Avant chaque entrainement de la journée, il y avait le rythme immuable de nettoyer le plancher de l'aire de combat. C'est en effet une règle, dans chaque Dojo de Sabre, de passer systématiquement la serpillère.
Le plancher de combat en effet, doit être impeccable.
D'abord par sécurité : des éclats de bambou y subsistent parfois car même bien surveillées, les lamelles de bambou qui composent les Shinai, les sabres d'entraînement, risquent de s'effilocher et blesser gravement les pieds nus des pratiquants.
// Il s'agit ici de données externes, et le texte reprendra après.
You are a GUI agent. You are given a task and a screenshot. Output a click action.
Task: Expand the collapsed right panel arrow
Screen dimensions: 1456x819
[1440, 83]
Ensuite, c'est indispensable pour un entretien correct du plancher. Celui-ci joue déjà en fonction du climat et des grandes différences de températures et il faut préserver sa fibre. Une bonne humidité entretenue régulièrement lui garde son état d'une façon constante et pour la pratique des combattants, cela empêche de glisser.
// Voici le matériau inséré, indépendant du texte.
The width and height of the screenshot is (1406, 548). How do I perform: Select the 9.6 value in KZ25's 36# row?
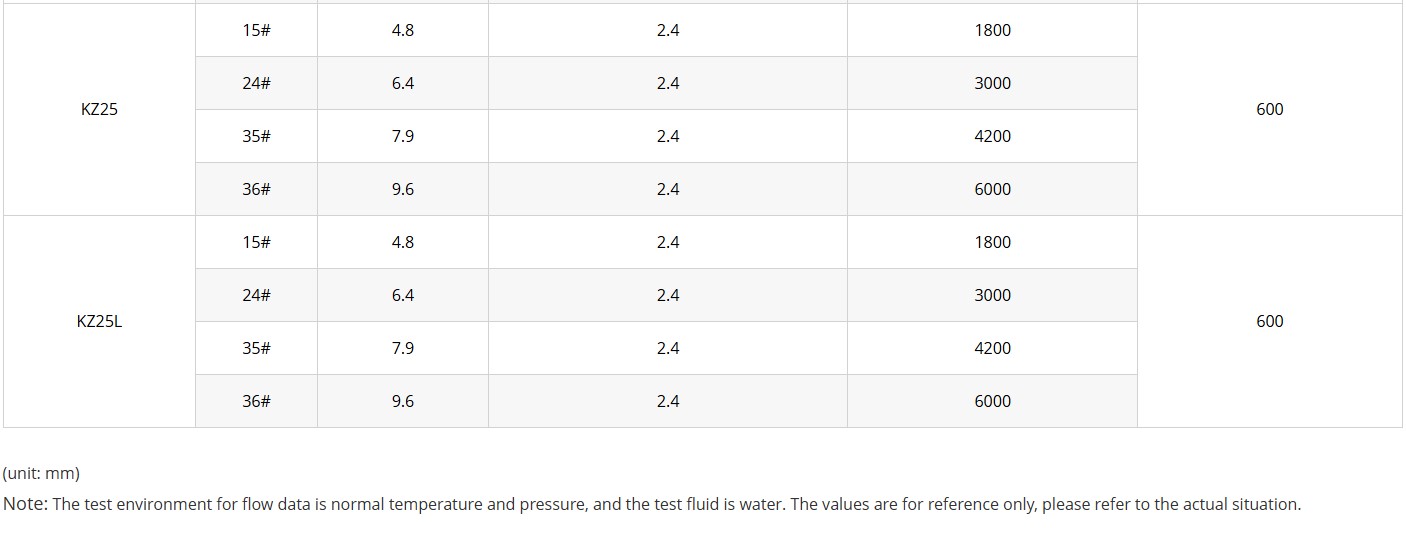click(x=402, y=189)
A toutes ces raisons pratiques s'en ajoute une autre. L'exercice de frotter le plancher est un excellent échauffement qui fortifie les jambes. Mais c'est également, et ceci est peut-être le plus important, une excellente leçon d'humilité et de respect. Nettoyer le Dojo, frotter le plancher, sont des tâches ménagères manuelles comme celles exercées dans un monastère Zen et imposent un esprit d'humilité et de simplicité. C'est se concentrer sur quelque chose de simple et l'exécuter avec conviction.
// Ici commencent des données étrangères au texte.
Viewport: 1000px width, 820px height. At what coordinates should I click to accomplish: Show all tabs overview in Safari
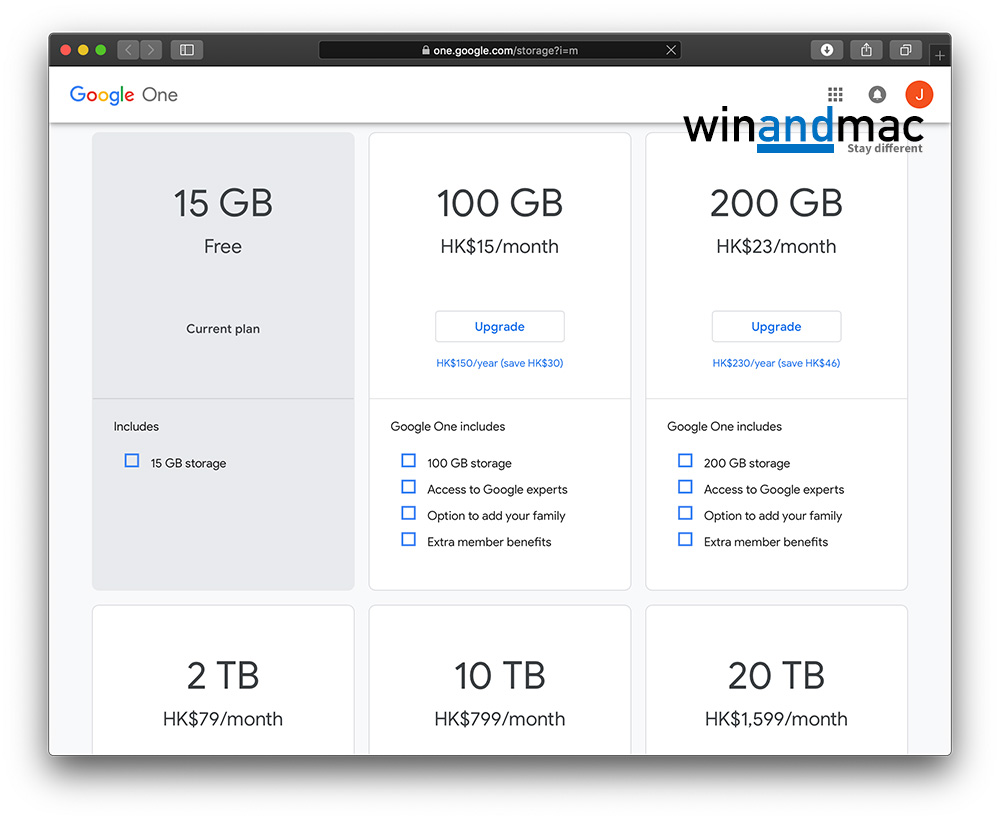(x=905, y=50)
Passer la serpillère ne se fait pas de n'importe quelle façon. là aussi, il y a la manière: à quatre pattes, le nez près du plancher, les mains sont posées sur la toile soigneusement étalée. Ce sont les jambes qui poussent vers l'avant. Et l'on passe ainsi d'une façon continue, sans bavure et sans oublier un pouce de surface, sur toutes les planches de bois. Baisser la tête pour frotter le plancher, c'est abandonner son Ego, son orgueil. C'est un acte comparable à celui de franchir le seuil de la porte toujours très basse des maisons de thé qui oblige même les plus grands, les plus puissants, à courber humblement la tête.
la pratique du Sabre dans le Dojo commençait toujours par cette humilité gestuelle. Normalement, dans un Dojo habituel, ce sont les Kohai, les "bleus" qui passent la serpillère. Ici, dans ce Dojo exceptionnel, les disciples n'auraient laissé à personne le soin de l'entretien. Le Dojo était un peu leur Dojo, leur maison à eux.
Nous suivons sans nous en rendre compte la voie de Jigoro Kano et de ses premiers disciples, quand il a "inventé" le judo une centaine d'années auparavant. L'entraînement débutait toujours par le balayage des Tatami en paille de riz sur lesquels ils allaient pratiquer.
Quand maintenant dans les Dojo modernes on voit des balais mécaniques pour pousser la serpillère sans se baisser, on s'aperçoit que l'esprit du Zen a été complètement abandonné. On remarque aussi que les planches sont moins propres et durent moins longtemps...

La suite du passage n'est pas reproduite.